Lors d’un atelier organisé à Saly les 28 et 29 novembre 2025 avec le Collectif des journalistes économiques du Sénégal (COJES), la Commission de Régulation du Secteur de l’Énergie (CRSE) a présenté les nouveaux instruments destinés à encadrer la performance du secteur électrique.

Objectifs chiffrés, normes techniques renforcées et pénalités financières substantielles. Le régulateur entend accélérer l’amélioration de la qualité du service.
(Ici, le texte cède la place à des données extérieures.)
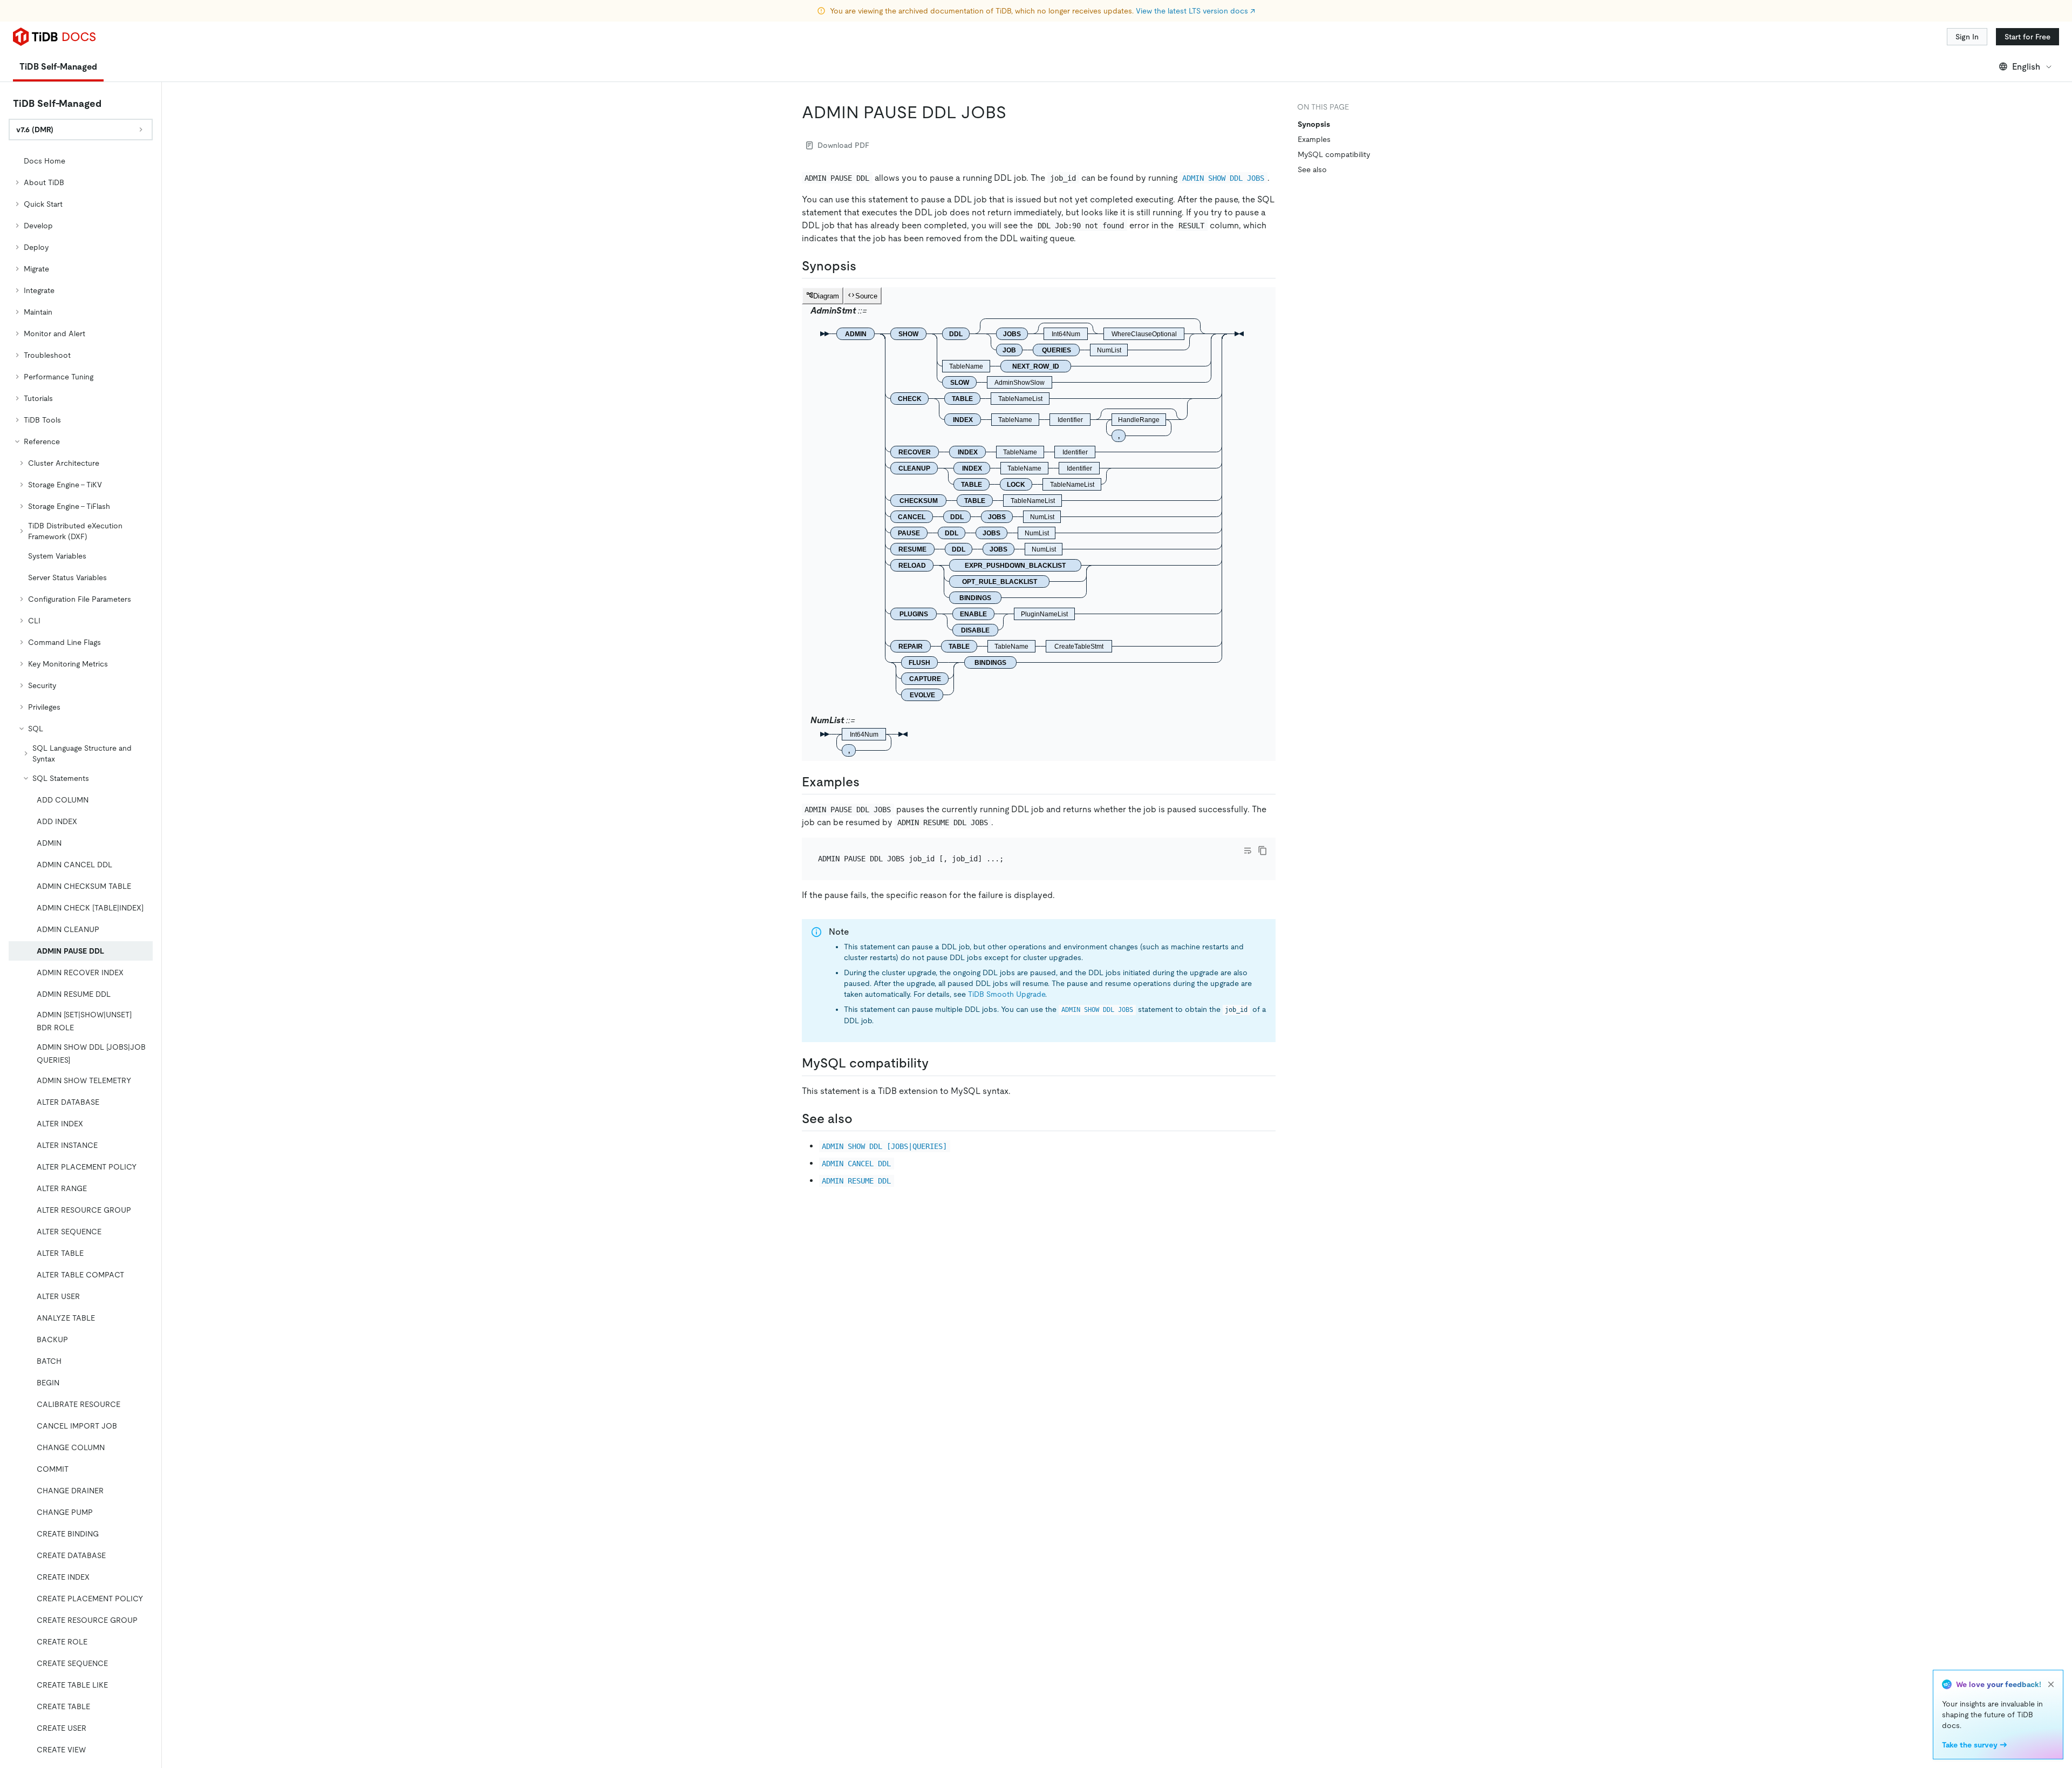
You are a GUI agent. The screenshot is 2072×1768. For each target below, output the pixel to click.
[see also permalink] (861, 1118)
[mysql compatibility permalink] (937, 1063)
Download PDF (843, 145)
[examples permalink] (868, 782)
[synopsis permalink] (864, 266)
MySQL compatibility (1334, 154)
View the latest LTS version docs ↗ (1195, 10)
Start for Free (2027, 36)
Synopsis (1314, 124)
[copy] (1262, 850)
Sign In (1967, 36)
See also (1312, 169)
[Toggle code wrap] (1247, 850)
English (2026, 67)
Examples (1314, 139)
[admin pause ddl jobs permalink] (1014, 112)
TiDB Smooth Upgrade (1006, 994)
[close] (2051, 1684)
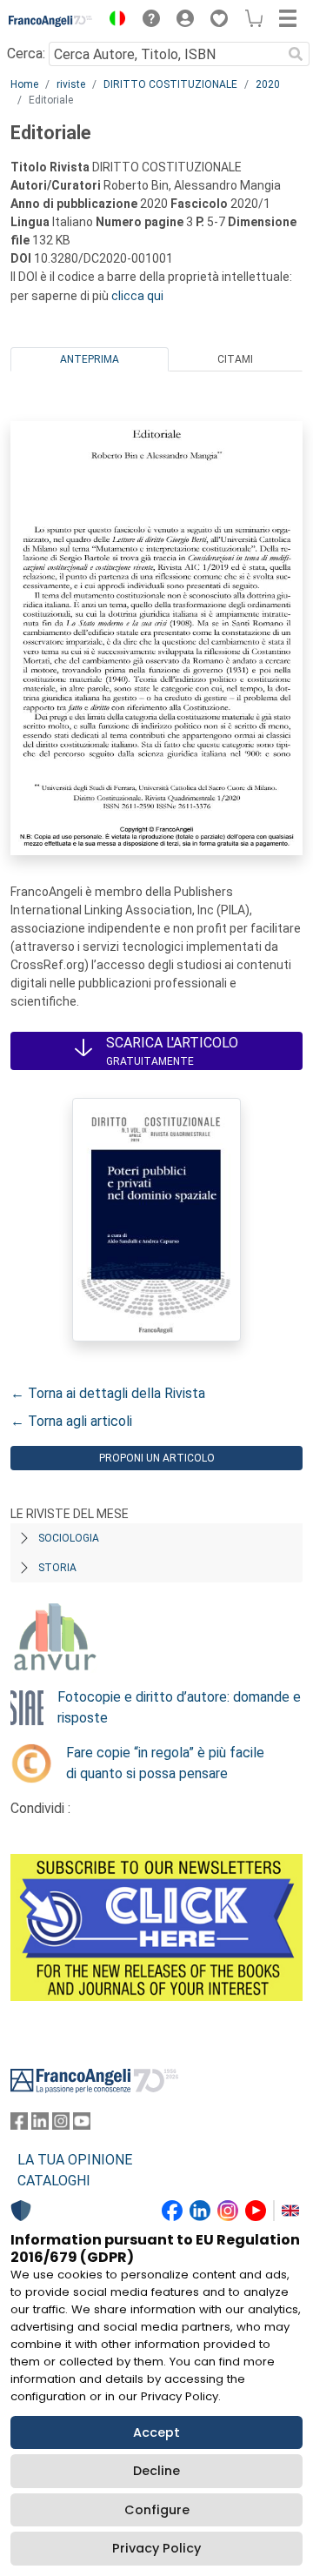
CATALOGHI (53, 2180)
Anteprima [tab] (89, 359)
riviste (71, 84)
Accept (156, 2432)
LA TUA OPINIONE (74, 2159)
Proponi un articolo (157, 1458)
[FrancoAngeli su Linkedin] (40, 2125)
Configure (157, 2510)
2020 (268, 84)
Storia (57, 1568)
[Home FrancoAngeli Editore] (51, 21)
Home (24, 84)
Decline (156, 2470)
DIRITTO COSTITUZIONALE (170, 84)
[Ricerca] (296, 54)
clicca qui (137, 296)
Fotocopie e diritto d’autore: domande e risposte (179, 1707)
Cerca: (26, 53)
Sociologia (68, 1538)
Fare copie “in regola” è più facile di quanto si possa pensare (165, 1763)
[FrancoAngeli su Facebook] (19, 2125)
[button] (113, 21)
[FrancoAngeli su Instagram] (61, 2125)
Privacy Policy (156, 2548)
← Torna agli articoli (71, 1421)
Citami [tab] (235, 359)
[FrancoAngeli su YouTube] (81, 2125)
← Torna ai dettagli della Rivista (107, 1393)
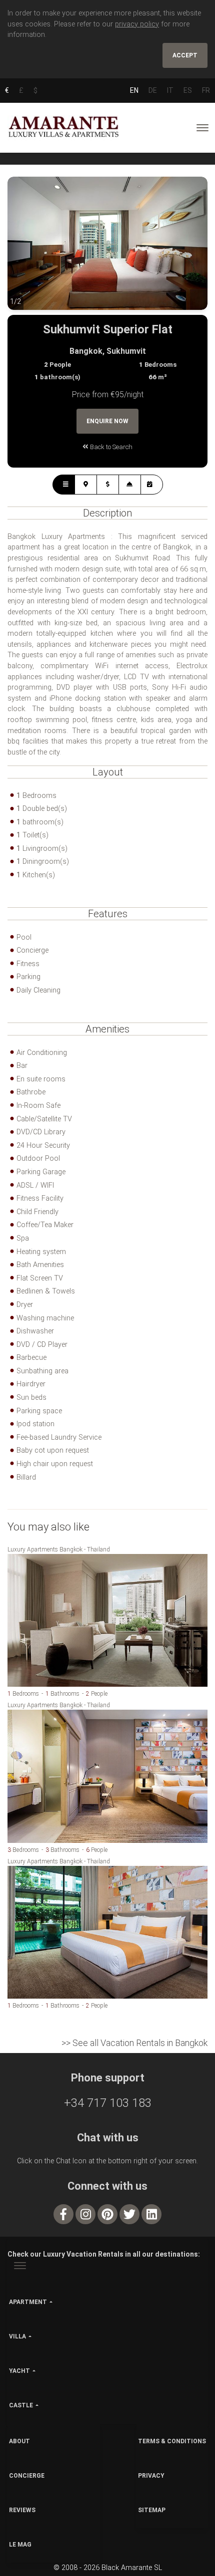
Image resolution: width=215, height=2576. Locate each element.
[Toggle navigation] (202, 128)
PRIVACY (151, 2475)
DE (152, 90)
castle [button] (21, 2405)
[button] (27, 250)
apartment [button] (28, 2302)
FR (206, 90)
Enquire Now (107, 421)
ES (188, 90)
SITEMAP (152, 2510)
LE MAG (20, 2544)
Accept (185, 55)
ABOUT (19, 2441)
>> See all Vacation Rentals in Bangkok (135, 2043)
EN (134, 90)
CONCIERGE (26, 2475)
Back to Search (110, 447)
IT (170, 90)
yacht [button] (19, 2370)
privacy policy (137, 24)
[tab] (63, 485)
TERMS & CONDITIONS (172, 2441)
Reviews (22, 2510)
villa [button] (17, 2336)
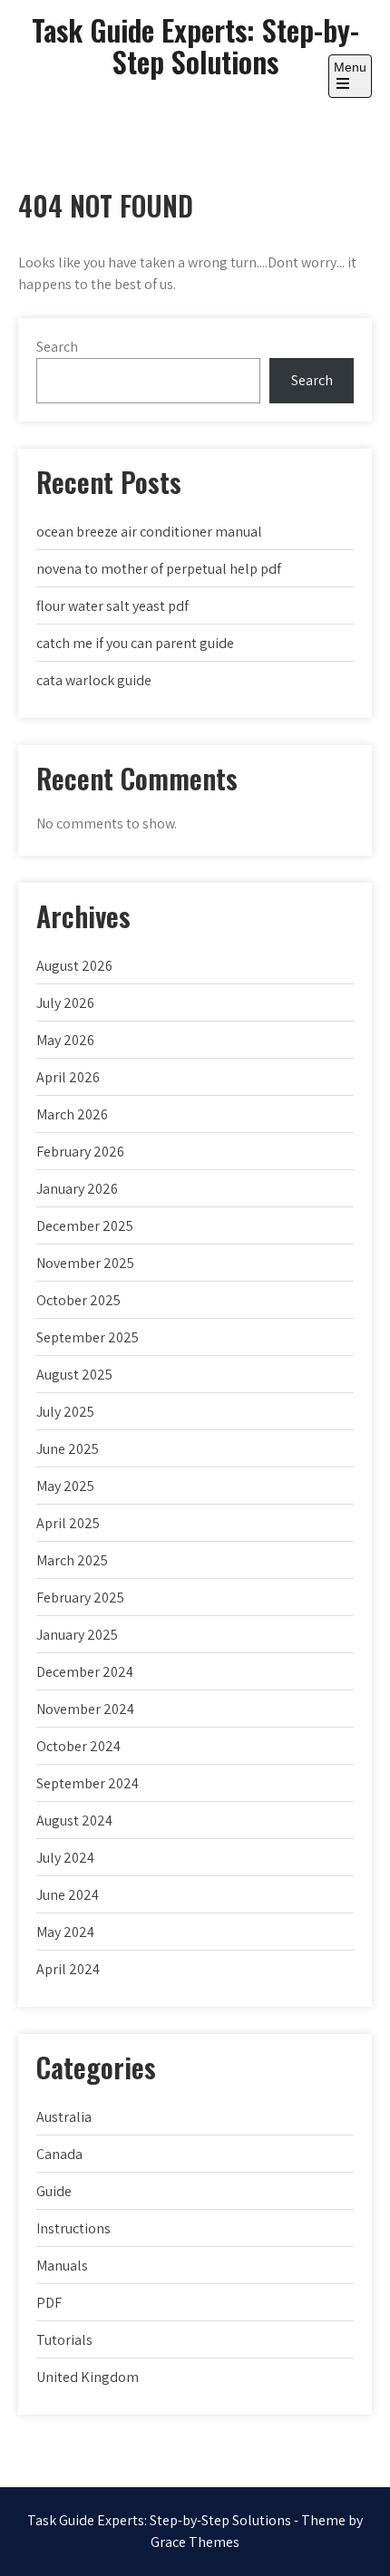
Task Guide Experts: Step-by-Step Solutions (195, 45)
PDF (49, 2302)
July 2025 (65, 1411)
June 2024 (67, 1894)
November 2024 (85, 1709)
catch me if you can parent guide (135, 643)
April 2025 (68, 1523)
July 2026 (65, 1002)
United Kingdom (87, 2377)
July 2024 (65, 1857)
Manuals (62, 2265)
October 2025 (78, 1300)
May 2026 (65, 1040)
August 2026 (74, 965)
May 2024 (65, 1932)
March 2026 (72, 1114)
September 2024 (87, 1783)
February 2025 (80, 1597)
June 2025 (67, 1448)
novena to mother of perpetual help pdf (158, 568)
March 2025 (72, 1560)
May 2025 (65, 1486)
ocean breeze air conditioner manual (149, 531)
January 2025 (77, 1634)
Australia (64, 2116)
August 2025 (74, 1374)
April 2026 (68, 1077)
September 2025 (87, 1337)
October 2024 (78, 1746)
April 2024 (68, 1969)
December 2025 (84, 1225)
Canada (59, 2154)
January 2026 (77, 1188)
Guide (54, 2191)
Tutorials (64, 2339)
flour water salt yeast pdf (112, 605)
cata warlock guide (93, 680)
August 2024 (74, 1820)
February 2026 (80, 1151)
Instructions (73, 2228)
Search (57, 346)
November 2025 (85, 1263)
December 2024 (84, 1671)
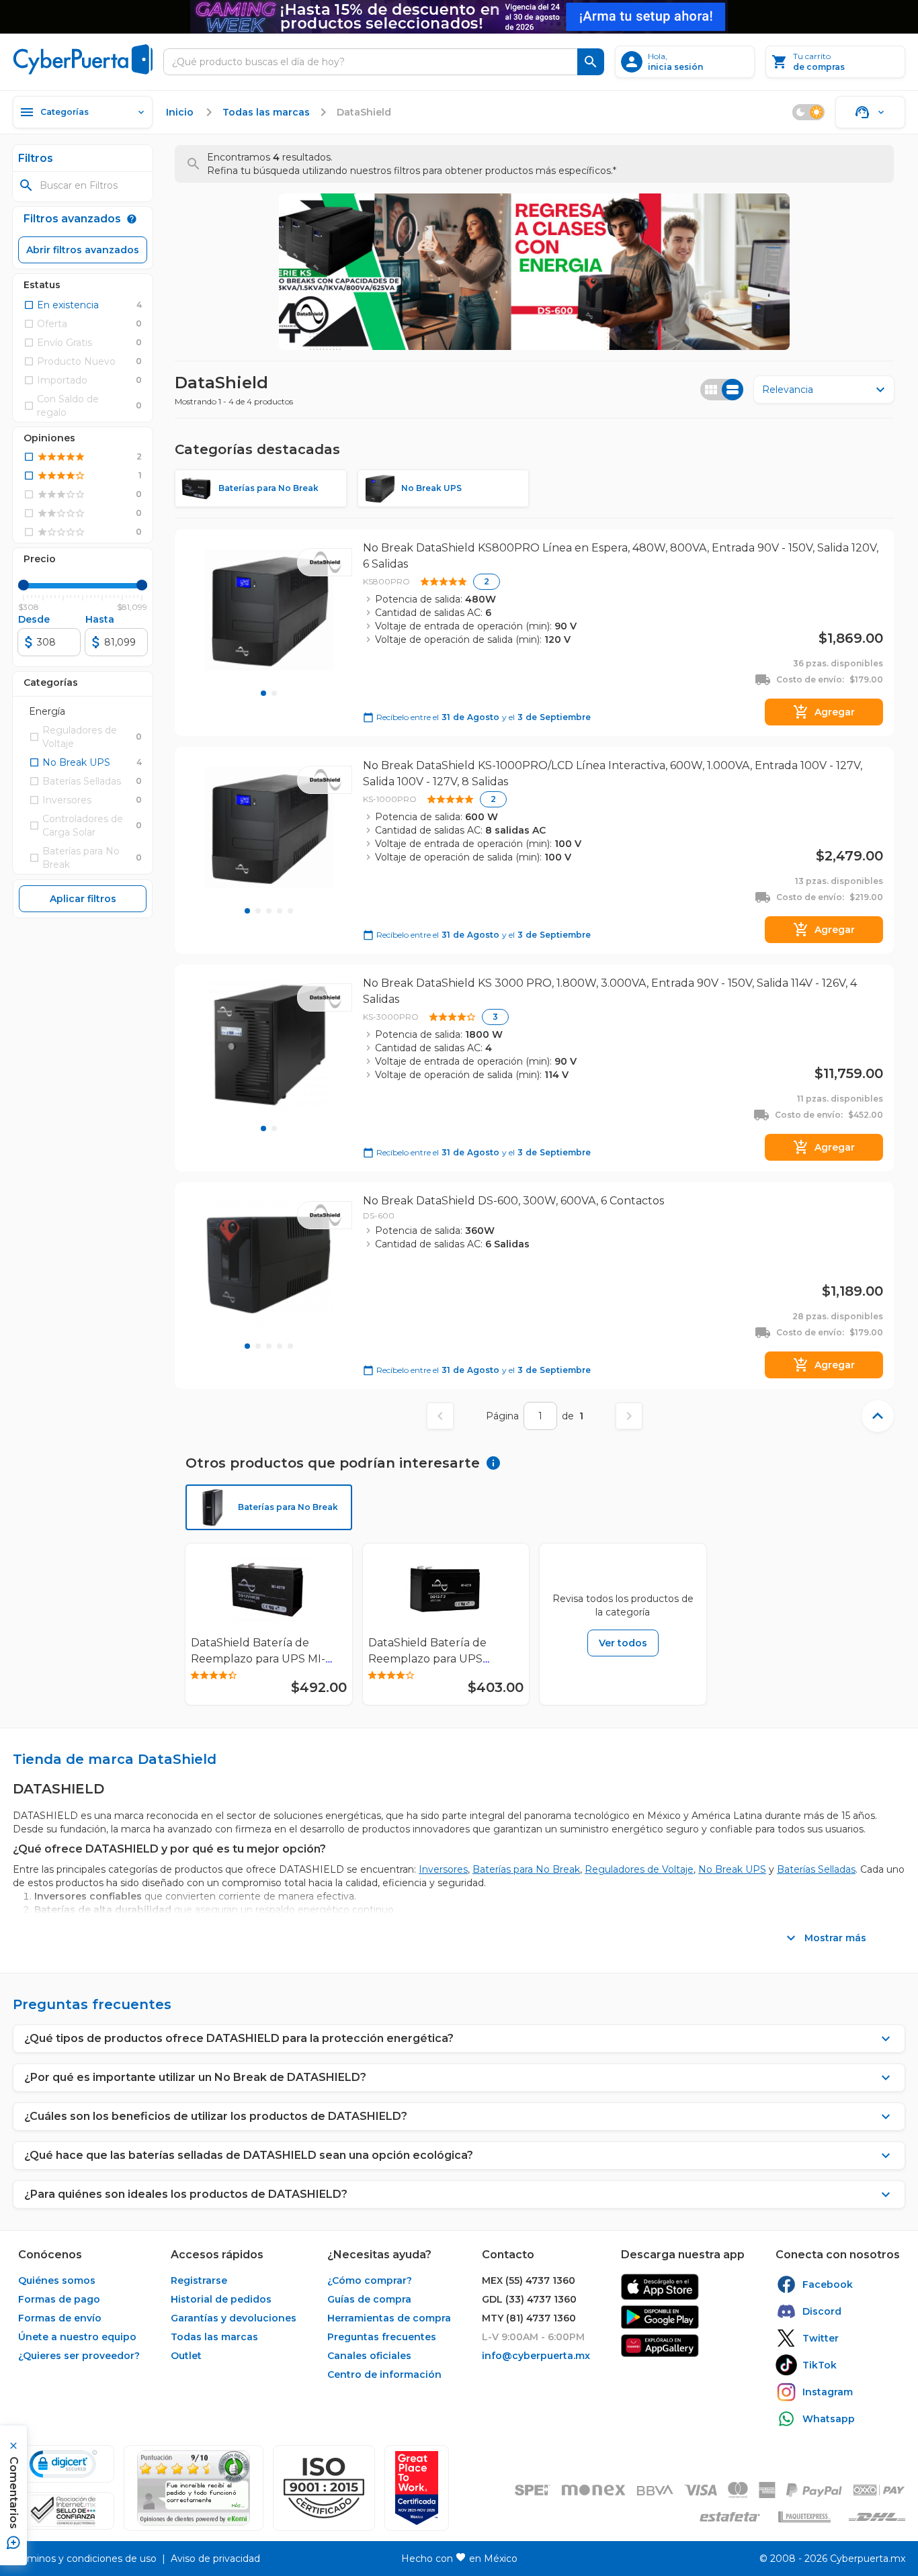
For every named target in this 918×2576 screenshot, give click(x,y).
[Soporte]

Mais les résultats 2024 de Senelec mettent encore en lumière d’importantes fragilités, notamment en ce qui concerne la durée des interruptions.

Depuis la loi de juillet 2021, la CRSE supervise l’ensemble des acteurs du système électrique : Senelec, les trois concessionnaires ruraux (Comasel, ERA, SCL), COGELEC, ainsi que les producteurs indépendants et autoproducteurs.

« L’objectif est clair : assurer aux Sénégalais une fourniture d’électricité continue et fiable, condition essentielle au développement économique », rappelle Boubacar Mbengue, expert à la CRSE. Chaque opérateur est ainsi soumis à un cahier de charges strict et à une obligation de reporting permettant un suivi précis de la performance du réseau.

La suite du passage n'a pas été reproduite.